Tom really did intend to take the metro. But the Muscovites flowing down the steps into the underworld had clothes the colour of smog, and their cheap aftershave, bad haircuts, dour expressions and stink of cigarettes and wet wool reminded him of Belfast. So he let himself be caught up in the tide flowing past the entrance, with two men in heavy coats behind him and a woman with a wobbly pushchair up ahead. When she suddenly stopped, Tom stepped into the road to avoid her, raising his hand in apology to a black Volga.

The crop-haired driver wound down his window.

‘Foreigner,’ Tom said. ‘Sorry.’

It took the men in coats moving in for him to realize this wasn’t about him stepping into the road. An arm went round his shoulder a split second before a blade touched his side. ‘No one would see a thing,’ one of the men said.

The other nodded towards the Volga.

‘Your choice.’

Three of them. Two outside, one in the car. Four, if you included the woman with the pushchair, who once again blocked his way.

‘I have diplomatic immunity.’

‘Not with us.’

A hand touched Tom’s head to force him into the back and he tensed, feeling the blade jab slightly. You could survive a stab to the side … All those shit-filled tubes, though. You could die from it too.

‘I demand to talk to my embassy.’

‘Later,’ the man said. ‘Perhaps.’

‘Perhaps?’

‘Perhaps not.’

It was the driver who made up Tom’s mind.

Instead of worrying about how this would unfold, he reached into his glove compartment for a packet of cigarillos, took a lighter from his leather jacket and lit up, sweetish smoke drifting through his open window.

It was magnificently ‘fuck you’, the action of someone who already knows how a scene will unfold. Tom too knew his part. The rules said stay alive as long as possible.

Until dying became preferable.

One of the two men slid in beside him.

As the Volga pulled away, the other turned back towards the metro, shrugging to Tom’s shadow. Only the woman with
the buggy stared after them. Up ahead was what passed for a Moscow traffic jam: a handful of cars edging past a broken lorry. A
militsiya
car, siren off, lights flicking lazily, was parked behind. Tom’s driver didn’t even glance across as he pushed his way through. He was younger than Tom had thought, less confident than his display with the cigarillo had suggested. Discreetly checking the door, Tom found it locked.

‘I have a gun,’ the driver said.

‘I’m sure you do.’

The problem with the young was that they had things to prove.
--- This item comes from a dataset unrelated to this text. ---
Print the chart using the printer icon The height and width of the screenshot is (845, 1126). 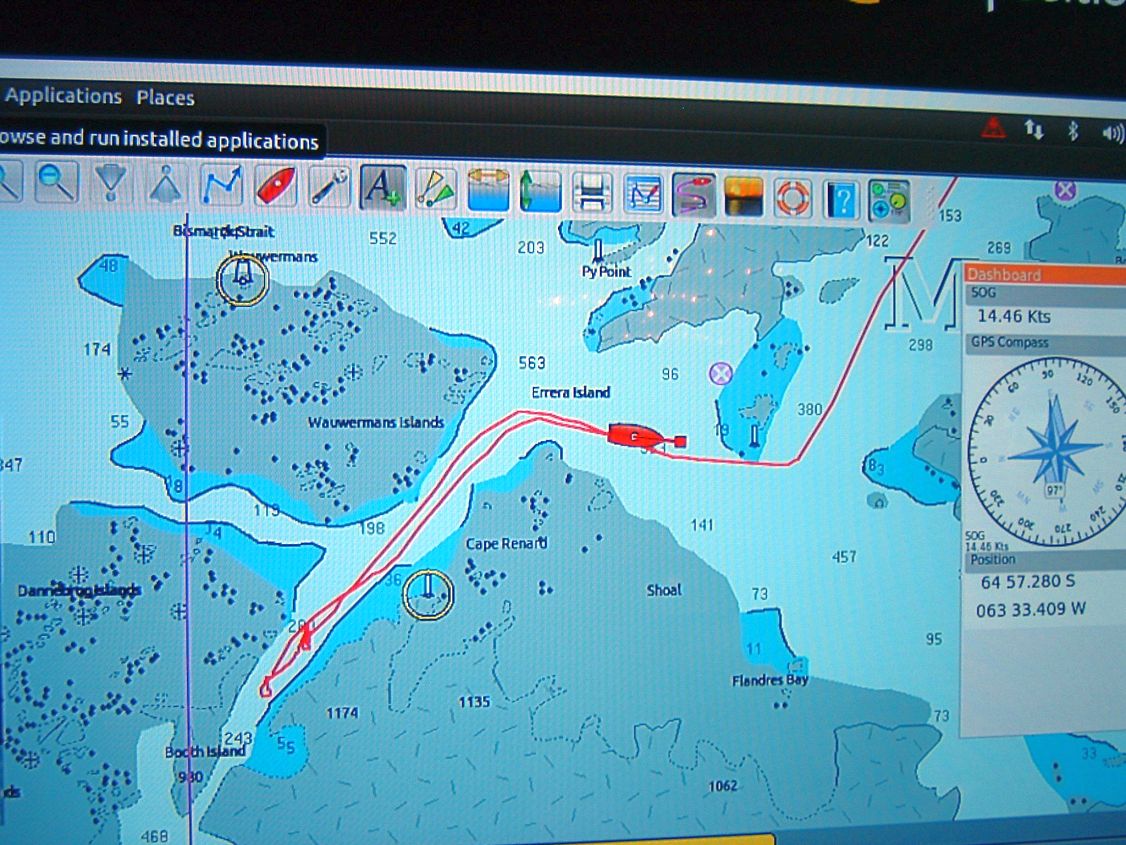click(593, 193)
Tom certainly did back then. Thirty-eight wasn’t old but it mostly wasn’t reckless either. These two had been entrusted with delivering him. They wanted to live up to that trust. The IRA worked on the same model. Young men sent out by men far older. All forces worked like that, Tom’s included. Of course, his didn’t have black Volgas, black glass office blocks or famous jails.

‘Where are you taking me?’

The man beside him looked over, his expression flat. ‘You talk too much.’
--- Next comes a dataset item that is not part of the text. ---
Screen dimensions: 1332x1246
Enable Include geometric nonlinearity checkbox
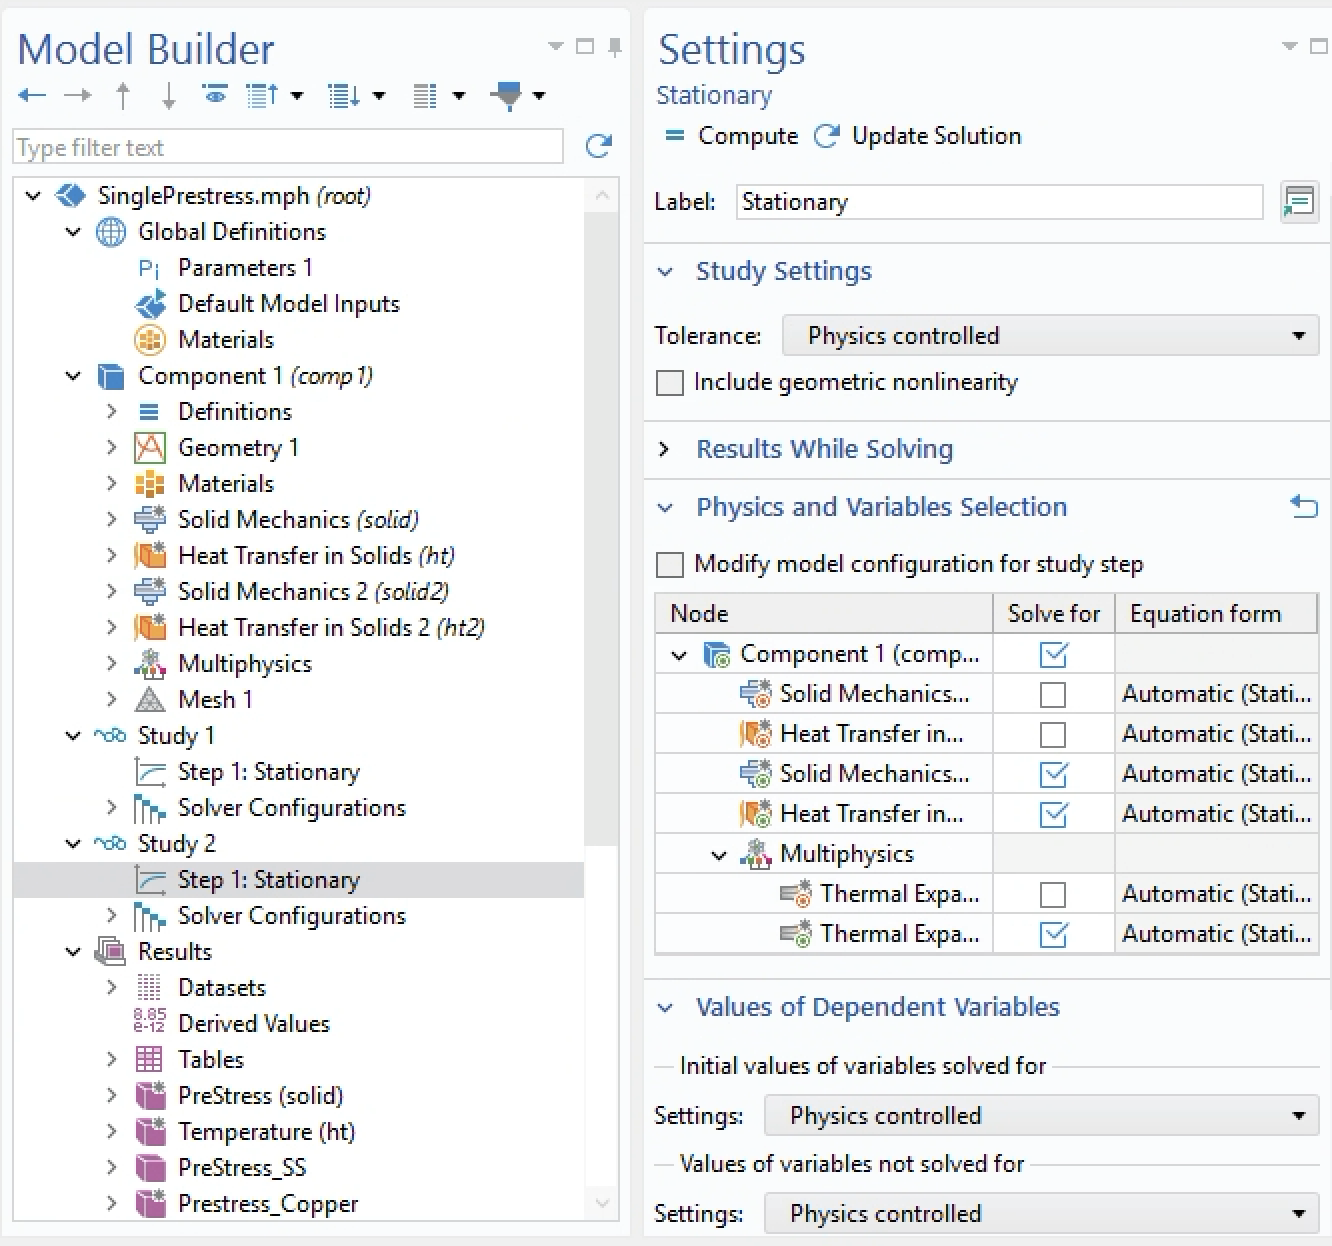point(670,383)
Heading south, they passed Red Square, crossed the Moskva and a canal beyond, then joined a long loop of the Boulevard Ring that carried them back over the river and round the east side of Moscow. Finally, they turned back towards the centre and stopped a quarter of an hour later outside a row of houses fronted by spindly trees. They sat for a moment, the engine ticking to itself.

Tom began sliding for the door the moment he heard it unlock, only for a thickset pedestrian on the far side of the road to unbutton his coat, show Tom his holster and walk across and open the door for him.

‘Am I under arrest?’

‘You have immunity. Who could arrest you?’

The driver, who was happily lighting another cigarillo, smiled.

The house had curtained windows and stone steps up to a shiny black door. The door looked freshly painted and the steps had been scraped free of snow. But Tom was shown to cellar stairs at the side.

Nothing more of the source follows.